◆ TASK INSTRUCTIONS: Report every line of the records that includes the word "computer".

(Dataset entries)
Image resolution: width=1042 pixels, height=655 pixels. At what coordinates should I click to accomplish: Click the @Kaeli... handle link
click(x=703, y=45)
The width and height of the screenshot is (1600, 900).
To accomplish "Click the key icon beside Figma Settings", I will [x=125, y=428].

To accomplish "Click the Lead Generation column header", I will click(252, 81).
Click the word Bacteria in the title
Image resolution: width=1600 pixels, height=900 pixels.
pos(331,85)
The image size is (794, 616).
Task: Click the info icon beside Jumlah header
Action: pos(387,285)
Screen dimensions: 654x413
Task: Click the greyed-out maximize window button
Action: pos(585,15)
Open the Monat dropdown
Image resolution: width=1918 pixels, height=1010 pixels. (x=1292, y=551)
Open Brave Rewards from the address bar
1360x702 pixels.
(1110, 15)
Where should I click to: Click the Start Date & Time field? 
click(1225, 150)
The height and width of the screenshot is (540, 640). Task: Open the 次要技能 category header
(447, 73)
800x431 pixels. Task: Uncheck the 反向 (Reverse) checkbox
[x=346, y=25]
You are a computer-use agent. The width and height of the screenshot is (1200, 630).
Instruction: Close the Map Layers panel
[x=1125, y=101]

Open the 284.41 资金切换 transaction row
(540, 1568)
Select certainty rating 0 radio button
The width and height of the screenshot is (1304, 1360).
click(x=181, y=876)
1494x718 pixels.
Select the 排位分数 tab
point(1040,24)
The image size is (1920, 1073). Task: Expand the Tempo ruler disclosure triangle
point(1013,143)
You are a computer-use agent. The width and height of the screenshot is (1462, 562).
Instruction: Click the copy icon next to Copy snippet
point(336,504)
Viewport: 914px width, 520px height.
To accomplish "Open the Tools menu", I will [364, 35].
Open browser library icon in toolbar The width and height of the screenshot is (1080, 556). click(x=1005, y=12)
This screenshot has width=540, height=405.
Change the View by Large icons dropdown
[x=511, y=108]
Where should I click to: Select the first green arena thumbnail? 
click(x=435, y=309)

◆ ANSWER TO THIS PROBLEM:
You are a computer-use agent. The width and height of the screenshot is (1200, 630).
You are a computer-use agent. The width and height of the screenshot is (1462, 562).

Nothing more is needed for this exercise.